14.8.06

Bonnie and Clyde (part 2).

(petites natures s'abstenir)



B.O. : Fly right little girl, by Sunnyland Slim (1947)



Two.
Deux jours plus tard, j'étais tout bandé de partout. Le plus pénible avait été d'extraire la balle ; malgré sa délicatesse d'ex-infirmière, quand Bonnie a enfoncé la pointe rougie de son couteau dans mes chairs, moi le dur à cuire j'ai disparu de la circulation pendant un sacré bail. Après, j'ai passé des nuits à hurler, des nuits ; mais il devait être écrit quelque part que ce n'était pas sur ce coup-là que ce vieux Clyde Barrow avalerait son extrait de naissance, ça non. Là, doucement avachi sur le grand lit blanc, le corps calé par une bonne douzaine d'oreillers, je pouvais sans trop remuer couler des heures paisibles ; je dormais comme une gonzesse. Le soir, Bonnie venait me tenir compagnie.

C'était pas une fille comme les autres. Elle était grande et belle et blonde, et elle avait quelque chose en plus. Ses cheveux dorés qui descendaient en cascades sur ses épaules, cette façon entre toutes qu'elle avait de me regarder, ou sa bouche quand elle riait – je ne sais pas. Quand je lui demandais, elle me dévisageait longuement.
– Voyons, Clyde… elle répondait en plissant les yeux.
Et je fondais comme un ice-cream devant sa petite moue.

Ce soir-là, on roucoulait comme deux pigeons de première, à se raconter nos petits malheurs respectifs, quand soudain j'ai senti sa main se poser doucement sur ma cuisse.
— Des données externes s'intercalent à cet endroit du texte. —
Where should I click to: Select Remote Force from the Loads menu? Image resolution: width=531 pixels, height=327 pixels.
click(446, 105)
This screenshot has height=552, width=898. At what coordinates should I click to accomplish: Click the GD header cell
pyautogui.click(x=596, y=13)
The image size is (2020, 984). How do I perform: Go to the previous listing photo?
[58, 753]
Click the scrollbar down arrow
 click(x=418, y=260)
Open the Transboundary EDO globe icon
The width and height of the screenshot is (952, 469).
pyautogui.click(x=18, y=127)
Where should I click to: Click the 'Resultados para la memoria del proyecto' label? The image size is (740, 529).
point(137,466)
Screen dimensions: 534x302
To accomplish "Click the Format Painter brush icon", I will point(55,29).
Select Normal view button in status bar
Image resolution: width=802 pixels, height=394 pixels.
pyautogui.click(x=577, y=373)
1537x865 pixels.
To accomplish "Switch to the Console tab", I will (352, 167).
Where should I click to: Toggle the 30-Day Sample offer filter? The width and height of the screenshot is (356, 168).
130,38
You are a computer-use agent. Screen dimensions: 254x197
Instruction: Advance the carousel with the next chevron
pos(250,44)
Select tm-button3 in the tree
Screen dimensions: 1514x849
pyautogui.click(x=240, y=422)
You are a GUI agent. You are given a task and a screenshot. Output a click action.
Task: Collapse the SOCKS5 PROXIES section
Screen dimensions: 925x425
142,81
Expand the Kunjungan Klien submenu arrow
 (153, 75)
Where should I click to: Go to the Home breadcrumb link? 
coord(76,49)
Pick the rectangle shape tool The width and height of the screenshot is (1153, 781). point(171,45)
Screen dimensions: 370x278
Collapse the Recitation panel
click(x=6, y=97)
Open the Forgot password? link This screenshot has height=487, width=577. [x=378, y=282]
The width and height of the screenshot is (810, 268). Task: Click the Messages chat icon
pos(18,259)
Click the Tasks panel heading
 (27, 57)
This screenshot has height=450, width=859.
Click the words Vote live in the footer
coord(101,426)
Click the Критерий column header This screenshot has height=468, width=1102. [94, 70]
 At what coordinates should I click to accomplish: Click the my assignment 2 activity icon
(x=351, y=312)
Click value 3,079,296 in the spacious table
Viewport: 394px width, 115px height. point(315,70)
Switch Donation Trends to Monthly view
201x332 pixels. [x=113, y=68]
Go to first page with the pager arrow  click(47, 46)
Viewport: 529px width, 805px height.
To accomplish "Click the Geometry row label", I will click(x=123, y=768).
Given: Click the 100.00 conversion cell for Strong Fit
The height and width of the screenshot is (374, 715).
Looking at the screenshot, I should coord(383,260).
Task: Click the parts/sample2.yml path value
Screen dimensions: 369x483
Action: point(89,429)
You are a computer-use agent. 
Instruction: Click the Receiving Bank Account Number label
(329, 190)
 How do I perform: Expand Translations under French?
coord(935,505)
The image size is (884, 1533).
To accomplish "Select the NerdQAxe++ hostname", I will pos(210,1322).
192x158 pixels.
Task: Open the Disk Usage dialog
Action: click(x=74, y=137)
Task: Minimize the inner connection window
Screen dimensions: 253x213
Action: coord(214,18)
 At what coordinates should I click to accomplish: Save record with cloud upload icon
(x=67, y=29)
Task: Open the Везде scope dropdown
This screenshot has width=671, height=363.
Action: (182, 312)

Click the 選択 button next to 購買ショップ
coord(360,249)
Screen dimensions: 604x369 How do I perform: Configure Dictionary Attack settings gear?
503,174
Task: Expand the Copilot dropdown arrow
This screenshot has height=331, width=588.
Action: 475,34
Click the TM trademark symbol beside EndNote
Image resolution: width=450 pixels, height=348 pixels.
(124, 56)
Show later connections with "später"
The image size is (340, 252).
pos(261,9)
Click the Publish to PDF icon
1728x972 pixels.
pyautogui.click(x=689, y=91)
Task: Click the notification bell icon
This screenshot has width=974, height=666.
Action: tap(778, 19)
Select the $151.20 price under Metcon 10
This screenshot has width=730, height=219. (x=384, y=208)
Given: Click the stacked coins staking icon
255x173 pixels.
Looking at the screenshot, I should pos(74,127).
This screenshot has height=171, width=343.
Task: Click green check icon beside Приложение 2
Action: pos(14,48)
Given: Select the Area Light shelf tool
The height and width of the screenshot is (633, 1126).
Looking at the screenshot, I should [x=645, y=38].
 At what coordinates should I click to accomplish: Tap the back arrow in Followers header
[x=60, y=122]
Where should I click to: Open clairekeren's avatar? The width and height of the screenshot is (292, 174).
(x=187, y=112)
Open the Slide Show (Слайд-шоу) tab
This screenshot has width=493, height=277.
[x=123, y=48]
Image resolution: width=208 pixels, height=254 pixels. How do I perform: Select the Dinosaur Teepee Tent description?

Bon, je vous ai dit que la balle était passée à ça de ma colonne vertébrale, à pas savoir si je pourrais remarcher un jour ? Et je vous ai dit, aussi, que Bonnie avait tout essayé, que tantôt je grimpais de douleur aux rideaux, tantôt je m'effondrais de ne rien sentir le long des draps ? Ouais, tout essayé – sauf m'enfiler des aiguilles dans les arpions, la belle affaire. De toute façon, ça n'aurait servi à rien : j'avais dans le fond de mon lit deux morceaux de bois complètement inutiles, comme si on m'avait coulé les jambes dans le béton.

Ce soir-là j'ai avancé la main, moi aussi. J'ai remonté l'échancrure du tee-shirt, dessous j'ai caressé les seins fermes et tendus, et j'ai posé doucement les doigts sur son petit cœur qui battait. Elle a fait lentement glisser sa main, lentement lentement, et puis, au bout d'un temps qui m'a paru infini, elle s'est jetée sur mes lèvres.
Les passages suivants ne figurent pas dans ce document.